- Born: 10 August 1925 Normanton, Yorkshire, England
- Died: 10 February 2018 (aged 92)
- Occupation: Police officer
- Office: Chief Inspector of Constabulary
- Term: 1983–1987
- Predecessor: James Crane
- Successor: Richard Barratt

= Lawrence Byford =

English police officer (1925–2018)

Sir Lawrence Byford (10 August 1925 – 10 February 2018) was an English police officer who served as Chief Inspector of Constabulary from 1983 to 1987. His inquiry into the failings of the Yorkshire Ripper investigation by West Yorkshire Police earned him the description "the man who changed the face of modern policing" because it "led to fundamental changes in the way serial killer investigations would be carried out in future across the world".

==Early life==

Byford was born the son of a coal miner in Normanton, West Riding of Yorkshire. He left school without any qualifications and became an apprentice electrician at a local pit. In 1944, Byford was conscripted and saw service during the latter months of World War II with the Royal Signals in France, Belgium and Germany.
________________________
(Goal 1): Reproduce the entire Byford biography word for word.
(Goal 2): List every line of the entries that contains the string "Task".
The Byford biography has no connection to the entries that come after it.
________________________
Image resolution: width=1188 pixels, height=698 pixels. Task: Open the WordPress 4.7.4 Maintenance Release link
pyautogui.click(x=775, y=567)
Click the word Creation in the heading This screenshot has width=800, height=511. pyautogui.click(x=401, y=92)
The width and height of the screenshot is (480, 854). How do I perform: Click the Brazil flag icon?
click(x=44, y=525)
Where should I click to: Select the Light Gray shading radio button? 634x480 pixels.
________________________
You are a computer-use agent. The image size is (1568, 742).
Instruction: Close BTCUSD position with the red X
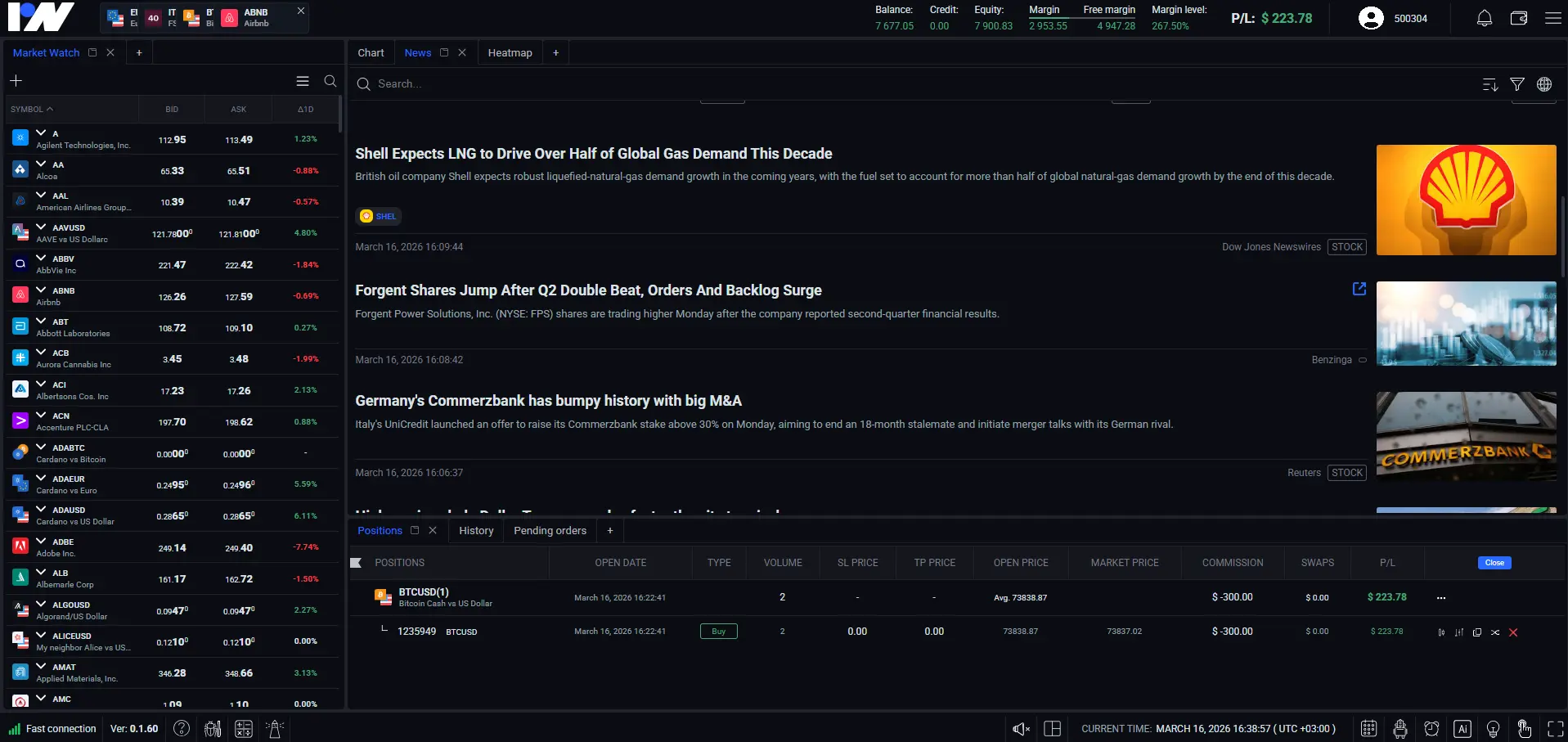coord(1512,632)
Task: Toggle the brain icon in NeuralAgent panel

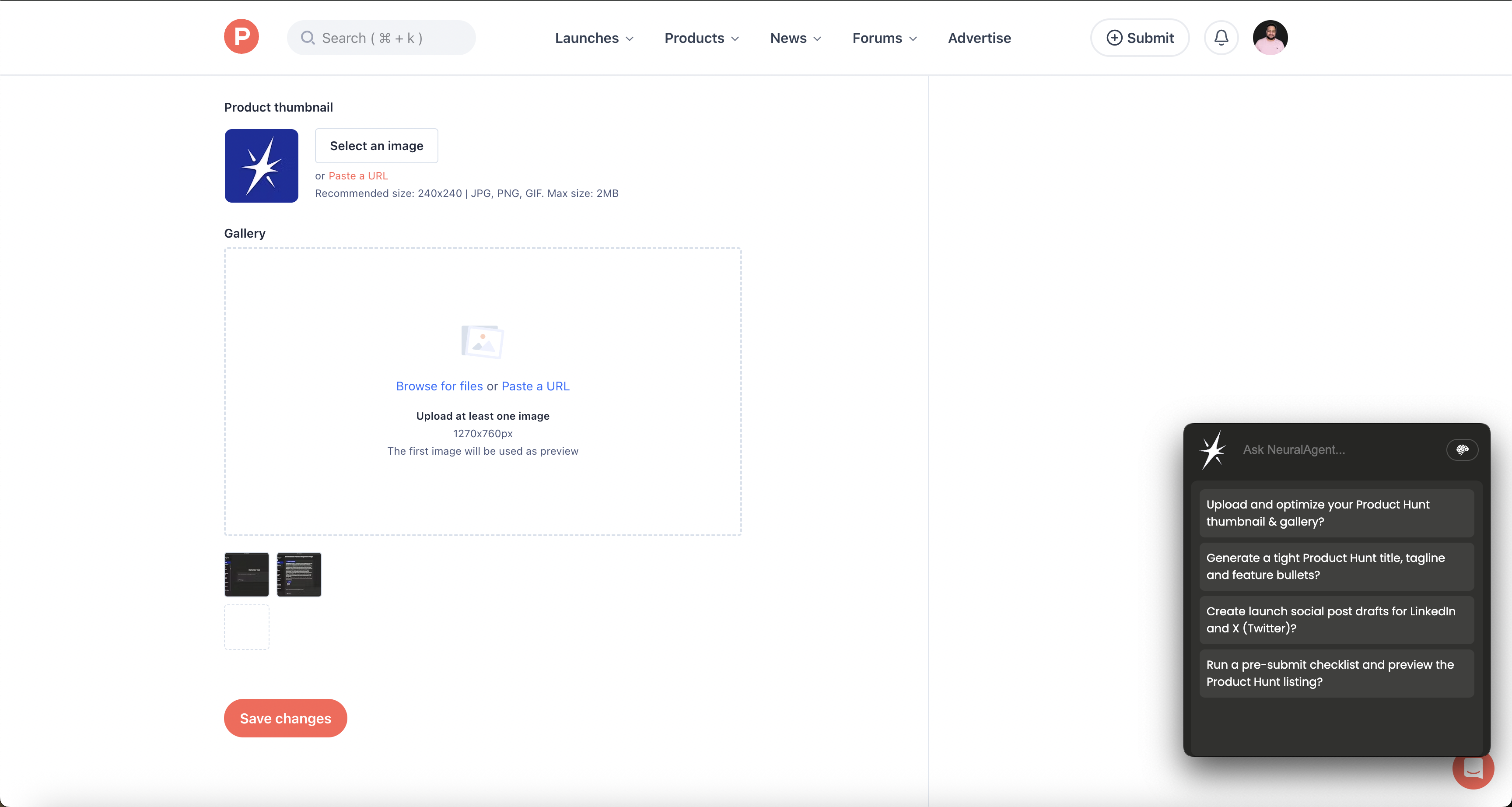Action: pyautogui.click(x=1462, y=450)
________________________
(Output 1):
- Born: 10 August 1925 Normanton, Yorkshire, England
- Died: 10 February 2018 (aged 92)
- Occupation: Police officer
- Office: Chief Inspector of Constabulary
- Term: 1983–1987
- Predecessor: James Crane
- Successor: Richard Barratt

= Lawrence Byford =

English police officer (1925–2018)

Sir Lawrence Byford (10 August 1925 – 10 February 2018) was an English police officer who served as Chief Inspector of Constabulary from 1983 to 1987. His inquiry into the failings of the Yorkshire Ripper investigation by West Yorkshire Police earned him the description "the man who changed the face of modern policing" because it "led to fundamental changes in the way serial killer investigations would be carried out in future across the world".

==Early life==

Byford was born the son of a coal miner in Normanton, West Riding of Yorkshire. He left school without any qualifications and became an apprentice electrician at a local pit. In 1944, Byford was conscripted and saw service during the latter months of World War II with the Royal Signals in France, Belgium and Germany.

(Output 2):
Image resolution: width=1188 pixels, height=698 pixels. Task: Open the WordPress 4.7.4 Maintenance Release link
Task: Toggle the brain icon in NeuralAgent panel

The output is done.